Today’s shooting at a Sikh temple outside Milwaukee is a tragic sign that the violent rhetoric of a growing anti-Muslim movement has deadly consequences.
Reports indicate that six individuals were murdered inside the temple and the shooter was killed by a police officer in an exchange of gunfire. Several others were critically injured, including an officer who was among the first to respond.
While it remains unclear what the motivations of the gunman were, Oak Creek’s police chief, John Edwards, said the shooting is being treated as a domestic terror attack. While followers of Sikhism are not Muslim, they often are on the receiving end of anti-Muslim hate. The U.S. Sikh community has been the target of numerous racially-motivated attacks in recent years, as have other communities in the aftermath of 9/11.
According to the U.S. Department of Justice, the government has investigated “over 800 incidents since 9/11 involving violence, threats, vandalism and arson against Arab-Americans, Muslims, Sikhs, South-Asian Americans and other individuals perceived to be of Middle Eastern origin. The incidents have consisted of…assaults with dangerous weapons and assaults resulting in serious injury and death; and vandalism, shootings, arson and bombings directed at homes, businesses, and places of worship.”
From the backlash to the planned Muslim cultural center, Park51, to anti-Muslim advertisements, legislative attacks on Islam, Qur’an burnings and a sharp rise in attacks on Mosques, it is clear that deep-seated Islamophobia is increasing. These incidents of religious intolerance are steeped in racial hatred and permeated with strains of anti-immigrant rhetoric.
Today’s attack was eerily reminiscent of the Oslo, Norway massacre that occurred just one year ago. That attack was perpetrated by a man heavily influenced by anti-immigrant and anti-Muslim organizations active in the U.S.

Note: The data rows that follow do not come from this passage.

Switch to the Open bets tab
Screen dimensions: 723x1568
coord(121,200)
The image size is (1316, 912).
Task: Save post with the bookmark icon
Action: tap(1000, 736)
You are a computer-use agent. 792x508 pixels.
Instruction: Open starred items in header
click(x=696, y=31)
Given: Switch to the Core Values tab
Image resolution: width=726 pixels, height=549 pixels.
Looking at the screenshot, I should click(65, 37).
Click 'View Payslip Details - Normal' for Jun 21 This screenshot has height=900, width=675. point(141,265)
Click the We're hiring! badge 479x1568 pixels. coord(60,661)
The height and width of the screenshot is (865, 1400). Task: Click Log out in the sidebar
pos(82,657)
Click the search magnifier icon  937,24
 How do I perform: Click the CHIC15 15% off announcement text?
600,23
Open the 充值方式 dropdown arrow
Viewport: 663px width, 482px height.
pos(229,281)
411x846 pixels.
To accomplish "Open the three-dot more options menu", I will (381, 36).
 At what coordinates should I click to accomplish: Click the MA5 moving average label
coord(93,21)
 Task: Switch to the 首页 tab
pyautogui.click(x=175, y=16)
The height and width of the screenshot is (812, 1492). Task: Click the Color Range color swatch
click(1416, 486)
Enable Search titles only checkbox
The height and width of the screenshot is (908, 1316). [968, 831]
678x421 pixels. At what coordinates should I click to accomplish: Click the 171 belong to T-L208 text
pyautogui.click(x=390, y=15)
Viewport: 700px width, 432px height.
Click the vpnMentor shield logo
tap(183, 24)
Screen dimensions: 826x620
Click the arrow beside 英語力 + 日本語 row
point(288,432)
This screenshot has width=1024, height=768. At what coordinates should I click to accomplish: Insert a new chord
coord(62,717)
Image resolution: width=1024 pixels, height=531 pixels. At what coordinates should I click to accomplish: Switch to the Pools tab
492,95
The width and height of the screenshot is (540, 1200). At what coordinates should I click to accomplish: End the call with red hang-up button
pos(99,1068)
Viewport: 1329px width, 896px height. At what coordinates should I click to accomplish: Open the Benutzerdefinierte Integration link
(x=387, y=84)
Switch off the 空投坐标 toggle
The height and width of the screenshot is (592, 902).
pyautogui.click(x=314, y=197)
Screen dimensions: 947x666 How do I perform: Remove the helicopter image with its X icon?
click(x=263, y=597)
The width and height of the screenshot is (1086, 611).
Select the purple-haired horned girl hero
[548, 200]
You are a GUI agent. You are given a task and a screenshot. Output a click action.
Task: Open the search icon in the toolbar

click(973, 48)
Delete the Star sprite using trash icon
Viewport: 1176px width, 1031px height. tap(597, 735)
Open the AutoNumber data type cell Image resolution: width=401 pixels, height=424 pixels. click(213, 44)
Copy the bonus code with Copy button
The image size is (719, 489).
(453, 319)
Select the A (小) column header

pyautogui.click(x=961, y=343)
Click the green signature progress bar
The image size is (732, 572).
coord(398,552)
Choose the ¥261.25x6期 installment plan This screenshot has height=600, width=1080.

Anti-Muslim arguments have gained mainstream recognition through a number of organizations and their leaders, but the most intense activity has come from the network leading the anti-Sharia movement. Coordinating the “grassroots” component of this effort is ACT! for America and its founder Brigitte Gabriel. ACT! For America established chapters all over the U.S. This has provided Gabriel a solid base of support to organize speaking events and conferences for supporters who are responding to the so-called “tyranny of radical Islam.”
While it specializes in these grassroots activities, ACT! for America also includes a lobbying component. In 2010 it spent $45,000 coaxing voters to pass Oklahoma’s anti-Sharia referendum SQ 755, and another $30,000 while encouraging federal legislators to oppose “Shariah Compliant Finance transactions.”
The other critical element to organized Islamophobia is its legal wing, spearheaded by one of its most prolific advocates, David Yerushalmi.
Loosely affiliated with ACT! for America, Yerushalmi is a lawyer hailed as “an expert on Islamic Law.” He wrote the model legislation that eventually became Tennessee’s HB 3768/SB 3470 and Louisiana’s HB 785—the heavily imitated anti-Sharia bills that have been signed into law. Yerushalmi also represented Stop the Islamization of America’s controversial bus advertisement campaign opposing a proposed mosque “near” the site of the World Trade Center terrorist attacks, resulting in a lawsuit against the City of New York.
Today’s alleged act of domestic terror is a catastrophic blow to the security of the U.S. Sikh community and the American people as a whole. Until xenophobia is stamped out, deadly violence will continue. The American people must unequivocally acknowledge racist activity in their communities and take steps to counter it.